Le Brésil

TCU envoie les procureurs de Lava Jato pour rendre les tarifs quotidiens des millionnaires

São Paulo – La Cour fédérale des comptes (TCU) a déterminé que les avocats de Lava Jato remboursaient les montants reçus sous forme de tarifs journaliers, de pourboires et de billets. Selon le ministre Bruno Dantas, il y a eu des dommages aux caisses publiques résultant du modèle adopté par le Parquet général (PGR). En ce sens, l’ancien procureur général Rodrigo Janot, qui a autorisé le fonctionnement du groupe de travail, pourrait également être tenu responsable des dépenses indues.

Dantas a reçu ce lundi (8) une plainte du Parquet, et a décidé une enquête pour enquêter sur les dommages et intérêts. En outre, il a ordonné que les agents responsables des actes irréguliers soient identifiés, ainsi que ceux qui en ont indûment bénéficié.

En ce sens, Deltan Dallagnol, ancien patron de Lava Jato, sera solidairement responsable des écarts. Il est désigné comme « l’idéalisateur » du modèle de travail adopté par le groupe. Comme les autres enquêtés, Dallagnol sera en mesure de justifier les dommages allégués causés.
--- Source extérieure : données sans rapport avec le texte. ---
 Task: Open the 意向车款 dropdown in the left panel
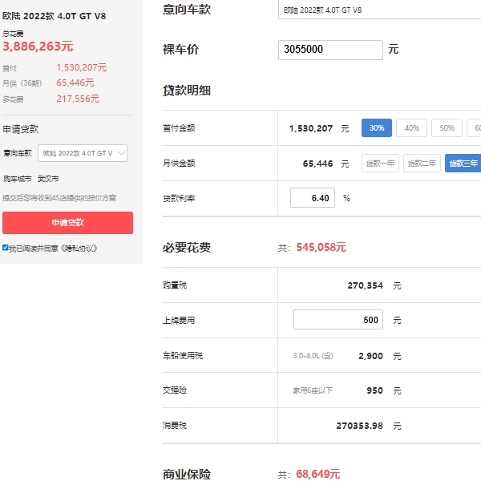click(83, 153)
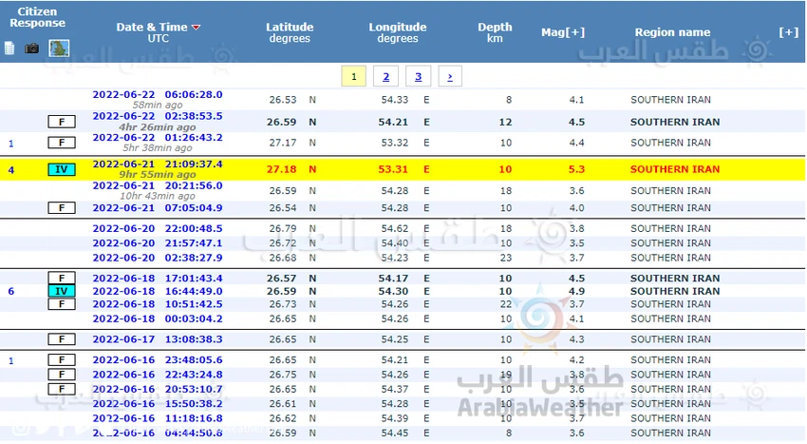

En cas de condamnation, les avocats et anciens avocats, en plus d’indemniser l’Union, seront inéligibles. Ainsi, Dallagnol aurait ses prétentions politiques irréalisables. La semaine dernière, il a annoncé son départ du ministère public fédéral (MPF). On s’attend à ce qu’il rejoigne Podemos, ainsi que l’ancien juge Sérgio Moro, pour briguer un siège à la Chambre des députés l’année prochaine.

Selon la compréhension du ministre, le modèle adopté pour le groupe de travail Lava Jato impliquait le « paiement constant et répété des tarifs et des billets quotidiens ». Au lieu de cela, les procureurs intéressés à participer aux enquêtes auraient pu être démis de leurs fonctions.

« Le ministère public a raison d’affirmer que l’option adoptée par le bureau du procureur général ne représentait pas le coût le plus bas possible pour la société brésilienne. Au contraire, cela garantissait aux procureurs participants qu’ils pouvaient gagner des sommes importantes sous forme d’indemnités journalières, sans même la moindre analyse d’alternatives plus intéressantes du point de vue de l’Etat », a déclaré le ministre.

épuisement des ressources

Dans la dépêche, le ministre a indiqué que les sommes dépensées par certains procureurs « surgissent » dans les yeux. « Nous avons trouvé des cas tels que le procureur de la République Diogo Castor de Mattos, qui a reçu 387 000 R$ d’honoraires quotidiens pour travailler à Lava Jato de 2014 à 2019 à Curitiba, même s’il vivait dans cette capitale au moment des travaux du groupe de travail. . »

Un autre exemple est celui du procureur Orlando Martello Junior, officiellement basé à São Paulo, mais marié à un procureur résidant à Curitiba. Il a reçu 461 000 R$ en tarifs journaliers, en plus de 90 000 R$ en billets.

Les avocats Antonio Carlos Welter sont également mentionnés (506 000 R$ en tarifs journaliers, 186 000 R$ en contraventions) ; Carlos Fernando dos Santos Lima (361 000 R$ en tarifs journaliers, 88 000 R$ en billets) ; et Januário Paludo, avec 391 000 R$ de tarifs journaliers et 87 000 R$ de billets. Ce dernier est perçu comme une sorte de « mentor » pour les jeunes procureurs.